Alternative pain relief treatment helps Saint Luke's patient say goodbye to opioids

Ron Bennett St. Luke's alternative pain treatment
Posted at 6:11 PM, Jan 27, 2021
and last updated 2021-01-27 19:11:54-05

KANSAS CITY, Mo. — Drug overdose deaths are hitting record numbers in the U.S. amid the COVID-19 pandemic.

Data from the Centers for Disease Control and Prevention shows more than 81,000 drug overdose deaths occurred in the country in the 12 months ending in May 2020, which is the highest number ever recorded in a 12-month period.

While overdose deaths were already increasing before the pandemic, the report by the CDC indicates an acceleration of deaths during the pandemic.

Of the deaths, synthetic opioids are the main driver of the increase. For people who use opioids for chronic pain, there are other options.

Ron Bennett, 66, has said goodbye to opioids and is now living a pain-free life thanks to an alternative treatment at Saint Luke's Health System.

Bennett suffered with chronic back and leg pain for most of his life. He grew accustomed to living with it until it became unbearable.

"It feels like there is no way out and you're just desperate for somebody to give you some kind of relief," Bennett said. "You can't think, you can't work, you can't enjoy your life at all. It robs you of everything."

To help with the pain, Bennett started taking opioids, but he knew they came with a risk. He wanted a more permanent solution.

"I didn't even want to go down that road. I wanted something that would work without drugs," Bennett said.

Bennett found a solution that worked for him with Dr. Jeffrey Foster, an interventional pain physician at Saint Luke's.

The HF10 device is a high-frequency spinal cord stimulator that uses electrical pulses to relieve pain.

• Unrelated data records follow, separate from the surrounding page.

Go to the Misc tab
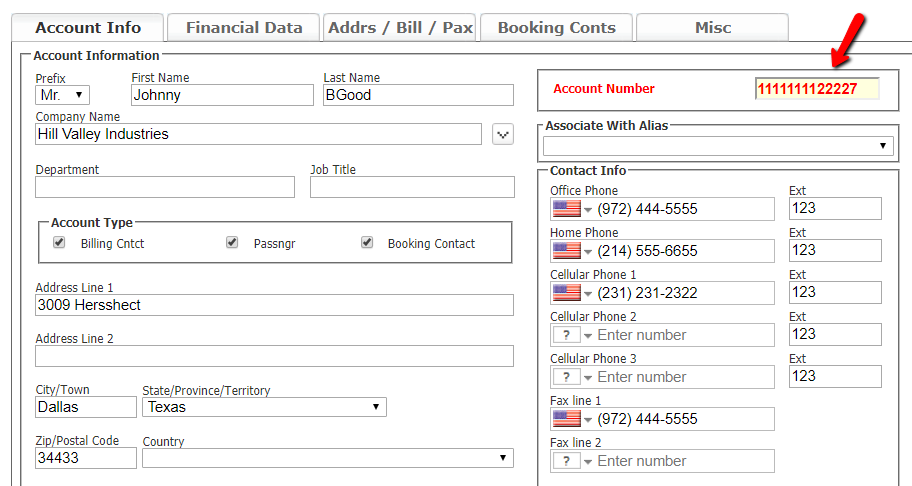 click(x=713, y=28)
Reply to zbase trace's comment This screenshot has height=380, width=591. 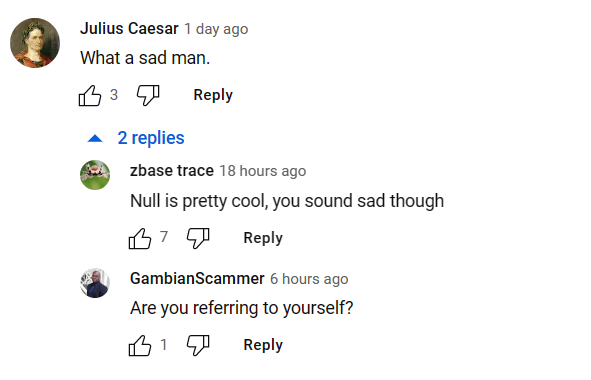263,238
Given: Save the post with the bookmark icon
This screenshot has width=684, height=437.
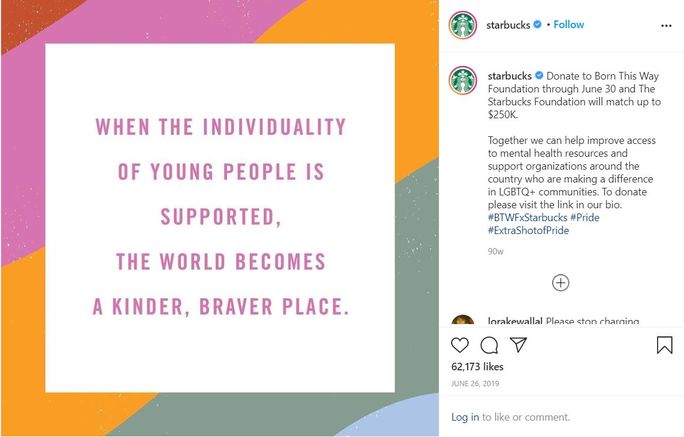Looking at the screenshot, I should coord(664,345).
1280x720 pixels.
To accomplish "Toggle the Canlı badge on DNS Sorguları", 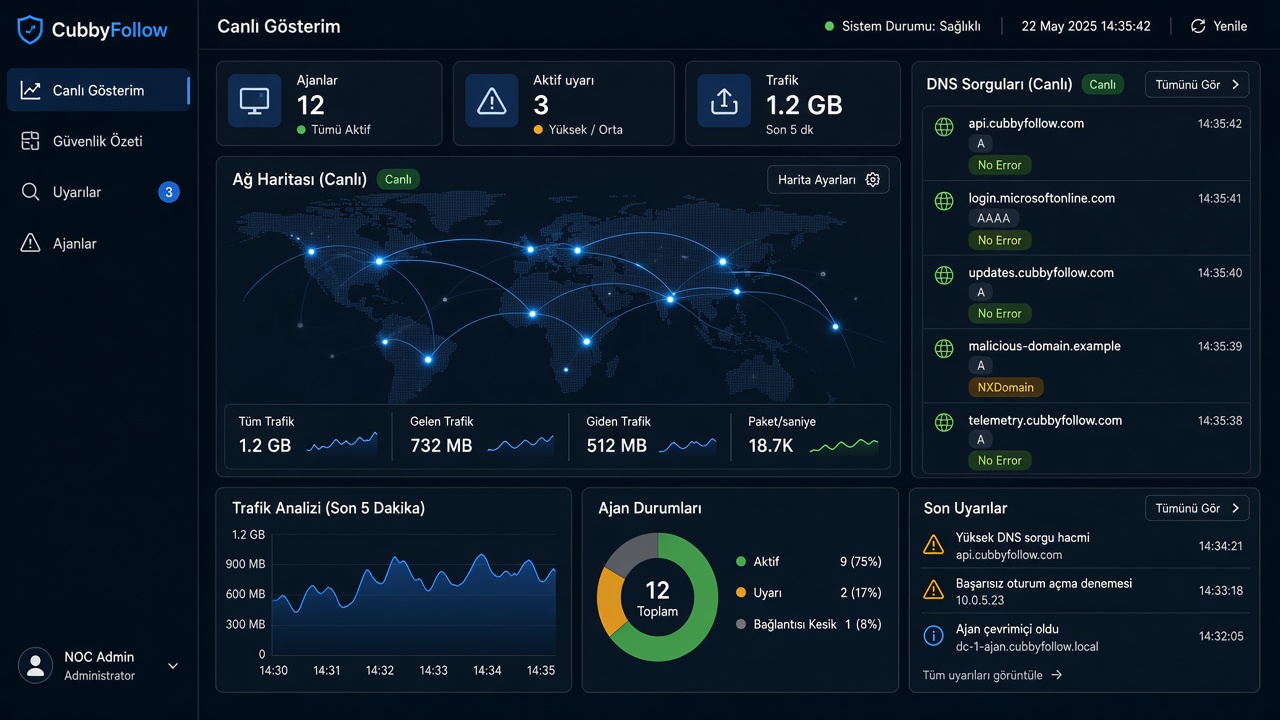I will click(1103, 85).
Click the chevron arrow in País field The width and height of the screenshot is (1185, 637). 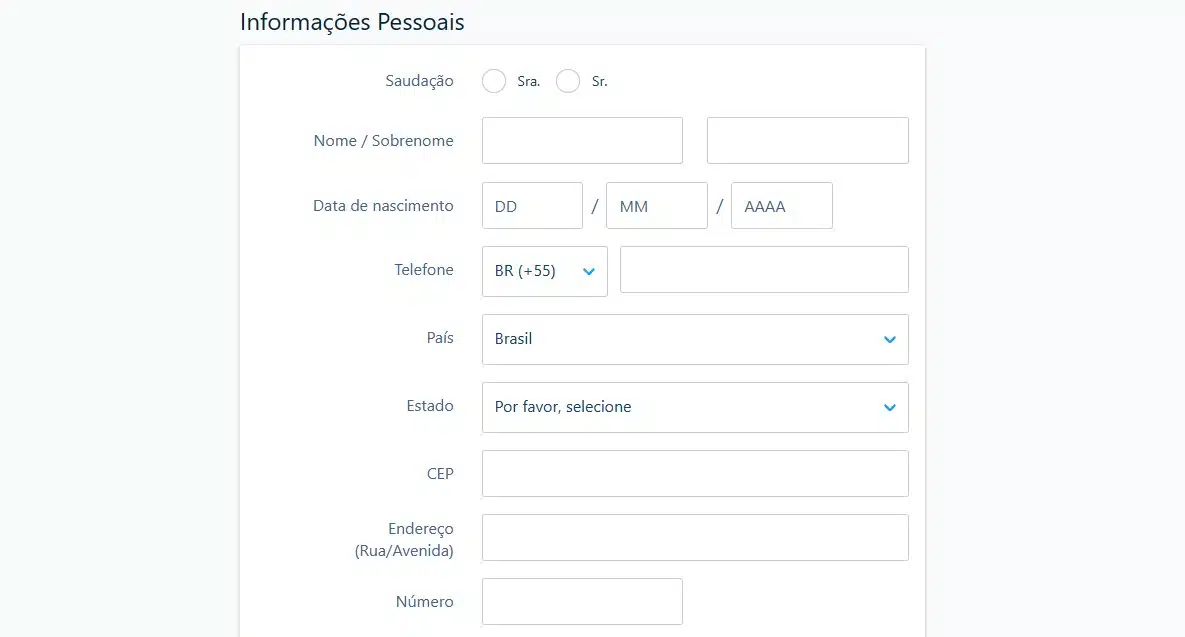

Foster said unlike older traditional spinal cord stimulation devices, the high-frequency pulses do not create a tingling or pricking sensation, thus working for more patients and providing better relief for both back and leg pain.

"Using interventional pain the way we are using it with the stimulator has been one way we've seen has been really effective of combating both the risks of opioid prescriptions but also just improving a patient's quality of life," Foster said.

Bennett can attest to that.

"Life is wonderful, and it wouldn't have been if I hadn't been able to find a permanent solution to my back problems without drugs. I feel completely free and happy, I enjoy my life, I'm 100% better," Bennett said.

As the U.S. sees an acceleration of opioid overdoses, Foster said there are warning signs to look for, such as slowing of breathing. He said patients should see an interventional pain physician to find alternative methods of relief.